Three years in Chicago had altered Tad drastically from the restless hellion he'd been in Springfield and in Washington. At Robert's insistence, Tad had been sent to a number of elocution teachers, and as a result could speak and be understood by even those outside his immediate family. Perhaps because of this—or perhaps because of the terrible changes after his father's murder—much of Tad's wildness and anger had dissipated. He attended school regularly now, and had begun to catch up with the boys who were so far ahead of him. He had Lincoln's gray eyes, and coarse black hair. From beneath the softness of childhood, craggy familiar features were beginning to take shape.

Mary supposed that Tad would have learned more quickly still, had he been sent to boarding schools. But without her boy—without wondering when he'd be home that day, and what he'd been up to—her life was nearly unbearable, and she'd turned away from several that Robert had urged her to investigate.

Robert's mouth thinned to an ungiving line. “I forbid it.”

Mary, her face beginning to pinken with anger, retorted, “Pooh! It's my money now, and I shall do with it as I please. You only want me to stay so you can borrow my money and get in on Judge Davis's real-estate schemes.”

And Robert, stonily silent, made no reply.

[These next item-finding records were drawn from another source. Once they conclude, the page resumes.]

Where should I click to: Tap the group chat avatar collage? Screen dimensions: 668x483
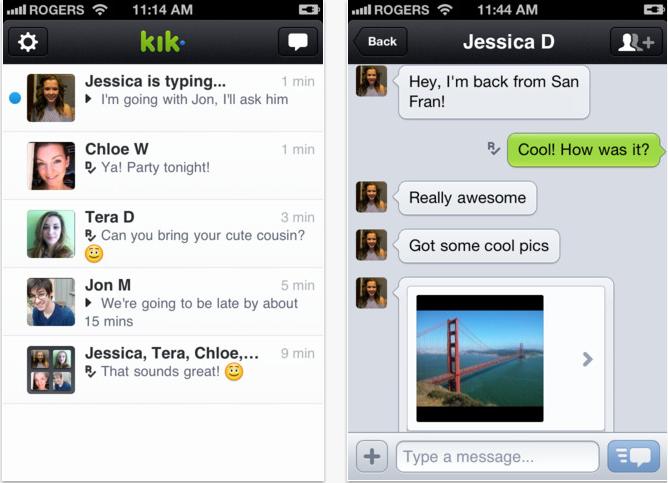[51, 370]
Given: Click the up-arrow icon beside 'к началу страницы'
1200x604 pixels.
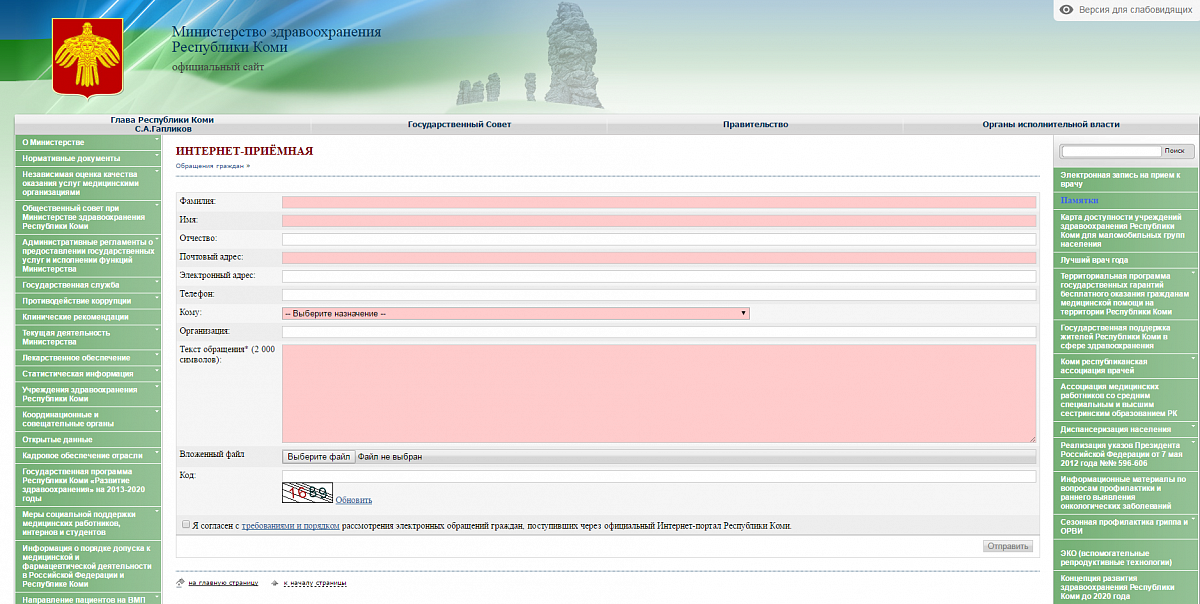Looking at the screenshot, I should coord(275,582).
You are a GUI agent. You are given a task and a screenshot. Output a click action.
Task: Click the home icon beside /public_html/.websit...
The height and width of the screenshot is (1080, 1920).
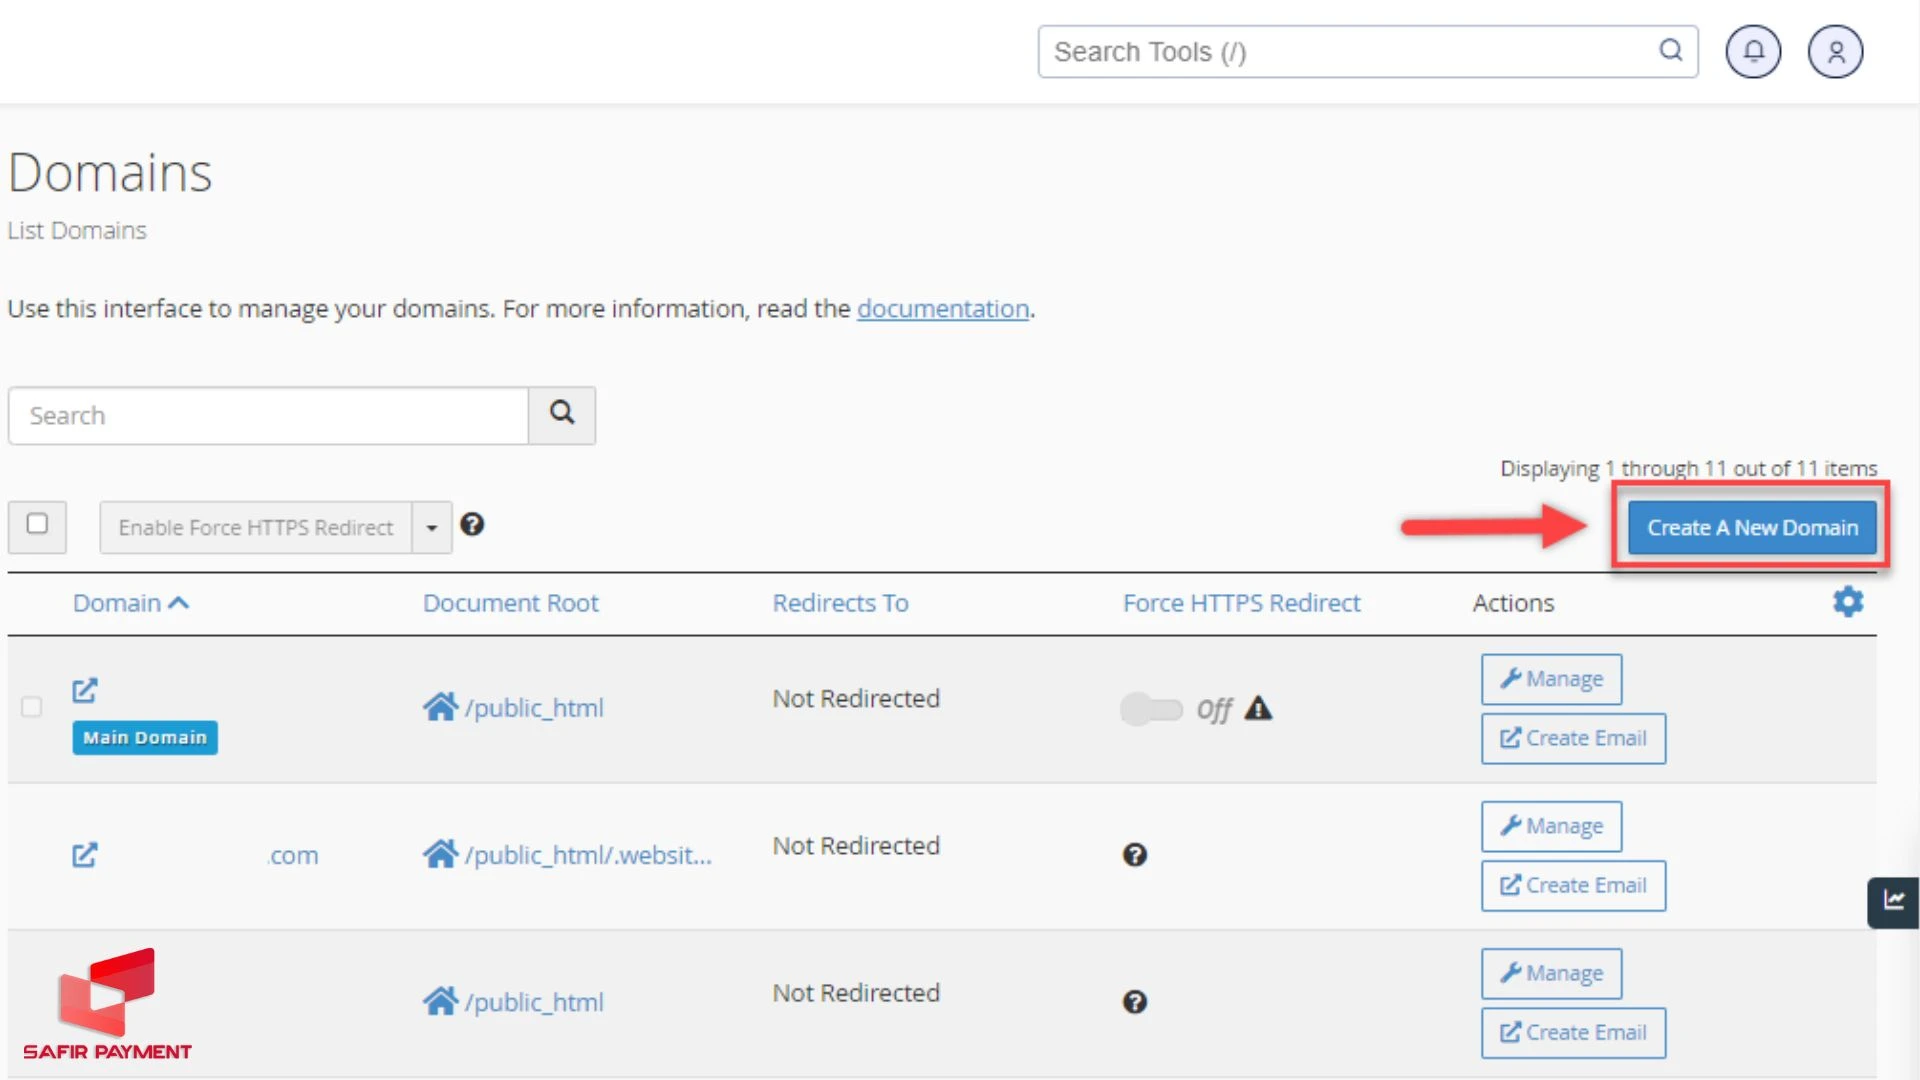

The distribution of Lincoln's estate had freed Robert, too, from having to live solely on his earnings as a newly fledged attorney. That
November he was making preparations of his own, to purchase a home on Wabash Avenue—in a considerably better neighborhood than Mary's now-rented house on West Washington, she reflected resentfully—and to marry Miss Harlan. In an atmosphere of chilly tension he took the train to Washington and formally proposed: the wedding was set to take place in Washington at the end of September. Mary and Tad would depart two weeks later on the
City of Baltimore.

When Mary had left Washington, workmen were tearing down the last of the black draperies from the White House windows, left from
Lincoln's funeral.

She and Tad stayed in Baltimore. She never ventured from her hotel room. She hated this city that had plotted Lincoln's murder before he'd ever arrived in Washington, but she did not think she could bear more than a necessary few hours in the capital itself. They took the train to Washington only on the morning of the wedding, Mary heavily veiled in black and fortified with Indian Bitters and Ma-Sol-Pa Herbal Infusion and leaning on Tad's arm. “Don't leave me, Taddie,” she whispered, clinging to his elbow as they mounted the steps of James Harlan's rented town house, as she saw the moving host of beautifully dressed Cabinet members, Senators, family friends. “Stay right beside me every minute and don't leave me.” Though almost six months had passed since Lizabet Keckley's infamous book had appeared, and over a year since Herndon's lectures on Ann Rutledge, she felt every glance, every whisper, as if they were burning coals being applied to her flesh.